Unfair parental maintenance due to forfeiture: In these cases, no maintenance has to be paid

Parents may lose their right to child support if they have behaved seriously and culpably toward their child (e.g., abuse, serious neglect, years of the child living in a home due to parental misconduct). In such cases, the court may consider the child support claim to be wholly or partially "unfair."However, actions such as disinheritance, mere severance of contact, or failure to pay maintenance during periods of unemployment are generally not sufficient to completely waive the obligation to pay child support.

Claiming parental maintenance for tax purposes

If you pay maintenance for your mother or father or cover nursing home costs, these payments may be considered asextraordinary expensesfor tax purposes under certain conditions.

The requirements are usually:

  • There is a legal obligation to pay maintenance, and you have actually paid.
  • The recipient is in need and cannot cover the care costs from their own resources.
  • Accommodation or care is provided on the basis of a recognized need for care.

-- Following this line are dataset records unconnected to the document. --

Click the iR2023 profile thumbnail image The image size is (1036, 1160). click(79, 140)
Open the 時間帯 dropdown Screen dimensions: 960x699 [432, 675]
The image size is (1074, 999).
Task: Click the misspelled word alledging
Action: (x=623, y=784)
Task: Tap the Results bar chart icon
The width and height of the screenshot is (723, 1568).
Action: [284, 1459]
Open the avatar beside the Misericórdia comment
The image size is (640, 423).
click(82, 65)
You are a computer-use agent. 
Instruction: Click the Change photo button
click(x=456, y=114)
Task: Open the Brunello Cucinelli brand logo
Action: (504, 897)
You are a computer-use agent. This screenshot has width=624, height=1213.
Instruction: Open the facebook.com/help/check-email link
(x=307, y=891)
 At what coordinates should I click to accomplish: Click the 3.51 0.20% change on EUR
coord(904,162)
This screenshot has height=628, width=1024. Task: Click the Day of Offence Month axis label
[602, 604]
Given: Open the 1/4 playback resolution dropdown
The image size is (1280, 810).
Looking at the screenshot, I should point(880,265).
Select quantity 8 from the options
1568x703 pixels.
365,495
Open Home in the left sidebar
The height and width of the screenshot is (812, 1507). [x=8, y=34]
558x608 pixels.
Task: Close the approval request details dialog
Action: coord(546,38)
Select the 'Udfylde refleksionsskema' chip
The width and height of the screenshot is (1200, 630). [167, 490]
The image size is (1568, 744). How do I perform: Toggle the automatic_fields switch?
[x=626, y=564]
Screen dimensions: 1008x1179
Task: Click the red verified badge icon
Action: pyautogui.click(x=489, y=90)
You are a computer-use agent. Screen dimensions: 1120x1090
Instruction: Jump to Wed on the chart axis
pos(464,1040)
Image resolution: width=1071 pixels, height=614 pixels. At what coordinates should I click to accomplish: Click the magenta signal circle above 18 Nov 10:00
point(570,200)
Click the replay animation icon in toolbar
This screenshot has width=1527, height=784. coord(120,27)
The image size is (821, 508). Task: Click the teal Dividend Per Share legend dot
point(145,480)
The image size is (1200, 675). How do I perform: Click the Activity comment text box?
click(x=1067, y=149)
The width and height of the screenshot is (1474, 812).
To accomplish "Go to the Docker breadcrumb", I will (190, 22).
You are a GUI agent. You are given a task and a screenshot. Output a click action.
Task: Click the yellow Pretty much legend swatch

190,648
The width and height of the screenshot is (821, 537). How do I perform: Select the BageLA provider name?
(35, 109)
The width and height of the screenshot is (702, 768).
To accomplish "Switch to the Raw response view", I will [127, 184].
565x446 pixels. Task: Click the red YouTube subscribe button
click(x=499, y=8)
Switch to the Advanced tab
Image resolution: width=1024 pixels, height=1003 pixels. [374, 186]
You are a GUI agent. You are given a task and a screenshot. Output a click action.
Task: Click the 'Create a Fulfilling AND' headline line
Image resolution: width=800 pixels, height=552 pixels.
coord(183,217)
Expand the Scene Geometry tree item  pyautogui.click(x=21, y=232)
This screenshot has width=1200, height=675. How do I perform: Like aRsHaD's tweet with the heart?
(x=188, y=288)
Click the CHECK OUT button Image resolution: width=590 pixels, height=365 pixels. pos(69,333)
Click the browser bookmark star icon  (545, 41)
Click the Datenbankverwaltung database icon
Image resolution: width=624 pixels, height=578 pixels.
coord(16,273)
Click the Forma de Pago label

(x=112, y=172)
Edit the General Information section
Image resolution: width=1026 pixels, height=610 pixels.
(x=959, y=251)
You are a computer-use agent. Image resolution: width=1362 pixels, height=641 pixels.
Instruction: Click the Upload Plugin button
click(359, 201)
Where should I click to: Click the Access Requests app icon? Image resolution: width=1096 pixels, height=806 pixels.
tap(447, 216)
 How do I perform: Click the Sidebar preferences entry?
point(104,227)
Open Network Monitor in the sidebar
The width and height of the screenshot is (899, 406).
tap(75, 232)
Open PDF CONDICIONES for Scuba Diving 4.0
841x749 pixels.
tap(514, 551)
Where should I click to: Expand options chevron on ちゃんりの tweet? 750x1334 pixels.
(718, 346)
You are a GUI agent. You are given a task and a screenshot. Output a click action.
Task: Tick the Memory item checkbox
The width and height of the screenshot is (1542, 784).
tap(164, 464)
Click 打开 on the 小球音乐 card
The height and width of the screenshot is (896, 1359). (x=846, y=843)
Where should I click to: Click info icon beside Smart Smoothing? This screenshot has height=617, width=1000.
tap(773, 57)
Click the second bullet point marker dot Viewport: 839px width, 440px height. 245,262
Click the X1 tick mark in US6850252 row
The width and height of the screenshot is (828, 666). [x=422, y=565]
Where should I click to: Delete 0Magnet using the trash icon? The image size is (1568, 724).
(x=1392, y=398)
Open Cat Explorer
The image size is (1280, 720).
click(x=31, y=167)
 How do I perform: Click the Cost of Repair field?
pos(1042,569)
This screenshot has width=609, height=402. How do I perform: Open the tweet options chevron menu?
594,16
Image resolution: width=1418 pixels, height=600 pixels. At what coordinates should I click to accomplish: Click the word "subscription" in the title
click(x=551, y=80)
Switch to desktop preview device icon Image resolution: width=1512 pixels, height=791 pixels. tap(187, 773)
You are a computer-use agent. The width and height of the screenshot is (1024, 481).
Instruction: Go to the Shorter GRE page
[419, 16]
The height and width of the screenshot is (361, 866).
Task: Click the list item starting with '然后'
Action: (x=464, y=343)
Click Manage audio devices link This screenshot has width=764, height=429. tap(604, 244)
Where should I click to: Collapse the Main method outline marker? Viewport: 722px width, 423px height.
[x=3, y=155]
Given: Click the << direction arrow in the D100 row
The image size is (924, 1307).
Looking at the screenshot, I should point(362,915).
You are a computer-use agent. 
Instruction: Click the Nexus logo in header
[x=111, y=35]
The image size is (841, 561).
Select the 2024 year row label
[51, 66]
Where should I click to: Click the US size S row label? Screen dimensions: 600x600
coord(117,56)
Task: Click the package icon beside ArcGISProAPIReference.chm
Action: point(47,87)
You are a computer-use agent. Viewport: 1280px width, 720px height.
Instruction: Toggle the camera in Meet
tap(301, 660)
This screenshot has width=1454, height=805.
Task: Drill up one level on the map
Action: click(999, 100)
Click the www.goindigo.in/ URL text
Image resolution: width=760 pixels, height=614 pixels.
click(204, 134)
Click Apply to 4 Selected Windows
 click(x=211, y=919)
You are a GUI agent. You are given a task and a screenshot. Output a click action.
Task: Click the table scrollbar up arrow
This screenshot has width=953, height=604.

New in 2025:Due to increased personal contributions and living costs, it is particularly worthwhile to carefully collect receipts and check with your tax advisor whether, in addition to extraordinary expenses, lump-sum care allowances or other benefits may also be applicable.

The original article was published on November 14, 2024, and comprehensively updated on December 16, 2025, in accordance with the latest legal changes and provisions regarding parental support and contribution to care costs.